A brand-new gallery dedicated to retail objects that have bombed commercially opened earlier this month in Brooklyn’s Industry City complex.
The Museum of Failure collects “failed products and services from around the world,” according to its website, offering what it calls a “fascinating learning experience” into failed innovation.
“Every item provides unique insight into the risky business of innovation,” continues the site. “The museum aims to stimulate productive discussion about failure and inspire us to take meaningful risks.”
The Museum of Failure showcases more than 159 retail items that didn’t quite take off, including the infamous and much-reviled Google Glass and the ill-fated DeLorean car, which was made famous by the “Back to the Future” franchise.
Other items that made the museum’s not-so-hallowed halls include 1985’s Coke II — also known as New Coke and revisited in Season 3 of the mid-’80s-nostalgic Netflix series “Stranger Things” — as well as the 2003 Nokia N-Gage smartphone, which despite its failure in the US helped jump-start Finland’s mobile gaming industry.
Also in the sideshow of shame: Bic for Her pens, which were released in 2011 and whose only difference from other writing instruments was they were sparkly, bright colors.
The exhibit was curated by Dr. Samuel West, who holds a Ph.D. in organizational psychology and is a licensed psychologist.
The biggest obstacle to innovation, according to West, is the dread of defeat, which served as his inspiration for the traveling exhibit.

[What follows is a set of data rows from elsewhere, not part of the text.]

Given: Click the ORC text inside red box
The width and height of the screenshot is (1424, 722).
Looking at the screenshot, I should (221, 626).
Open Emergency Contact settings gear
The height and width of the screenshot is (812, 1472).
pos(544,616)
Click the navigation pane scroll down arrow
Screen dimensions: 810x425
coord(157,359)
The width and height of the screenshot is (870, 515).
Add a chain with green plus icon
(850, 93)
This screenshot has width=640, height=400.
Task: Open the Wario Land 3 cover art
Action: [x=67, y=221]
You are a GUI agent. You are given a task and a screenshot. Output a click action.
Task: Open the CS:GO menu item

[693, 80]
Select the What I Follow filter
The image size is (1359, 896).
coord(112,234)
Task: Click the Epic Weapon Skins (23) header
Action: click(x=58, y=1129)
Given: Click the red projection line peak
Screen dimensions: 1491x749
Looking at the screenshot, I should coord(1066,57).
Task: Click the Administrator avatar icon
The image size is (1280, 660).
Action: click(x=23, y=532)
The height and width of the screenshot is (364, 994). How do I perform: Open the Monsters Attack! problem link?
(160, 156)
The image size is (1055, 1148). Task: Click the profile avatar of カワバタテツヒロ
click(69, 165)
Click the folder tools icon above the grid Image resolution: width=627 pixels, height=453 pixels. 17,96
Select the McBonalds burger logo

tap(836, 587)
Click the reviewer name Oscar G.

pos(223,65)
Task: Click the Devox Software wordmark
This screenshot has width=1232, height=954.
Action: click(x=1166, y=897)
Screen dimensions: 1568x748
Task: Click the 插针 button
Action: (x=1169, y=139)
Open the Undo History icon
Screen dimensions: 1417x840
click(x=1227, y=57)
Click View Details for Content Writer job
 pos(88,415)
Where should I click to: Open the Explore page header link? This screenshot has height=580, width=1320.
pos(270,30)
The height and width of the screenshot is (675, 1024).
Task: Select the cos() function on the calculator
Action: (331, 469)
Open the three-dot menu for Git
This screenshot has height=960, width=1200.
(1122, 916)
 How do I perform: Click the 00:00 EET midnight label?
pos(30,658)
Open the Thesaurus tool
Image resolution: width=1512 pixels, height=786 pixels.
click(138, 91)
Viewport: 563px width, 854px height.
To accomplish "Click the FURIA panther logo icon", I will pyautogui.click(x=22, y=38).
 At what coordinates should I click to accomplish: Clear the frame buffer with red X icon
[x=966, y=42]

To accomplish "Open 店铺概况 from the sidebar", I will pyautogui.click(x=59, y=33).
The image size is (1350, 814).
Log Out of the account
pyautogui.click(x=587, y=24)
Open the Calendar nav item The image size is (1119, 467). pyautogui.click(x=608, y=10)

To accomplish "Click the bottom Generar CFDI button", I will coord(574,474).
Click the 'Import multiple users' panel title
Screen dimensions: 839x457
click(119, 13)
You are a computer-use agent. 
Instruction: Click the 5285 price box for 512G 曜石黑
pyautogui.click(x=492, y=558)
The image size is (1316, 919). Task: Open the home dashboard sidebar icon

“My research is focused on helping organizations to be more innovative. And one of the big obstacles to innovation is the fear of failure,” said West told CBS New York recently. “So I was playing with this idea: How can I communicate the research findings and the importance of accepting failure?”
“It felt very ‘on brand’ for us,” Jim Somoza, managing director of Industry City, said of housing the unusual display. “We take a lot of risks doing a project like this and we have had a lot of tenants that are entrepreneurial who take a lot of risks and who have had their fair share of failures, but that have turned into successes, and it felt right.”
Tickets for the exhibit — set to run through May with a possible extension going into June — are available for purchase on the museum’s website.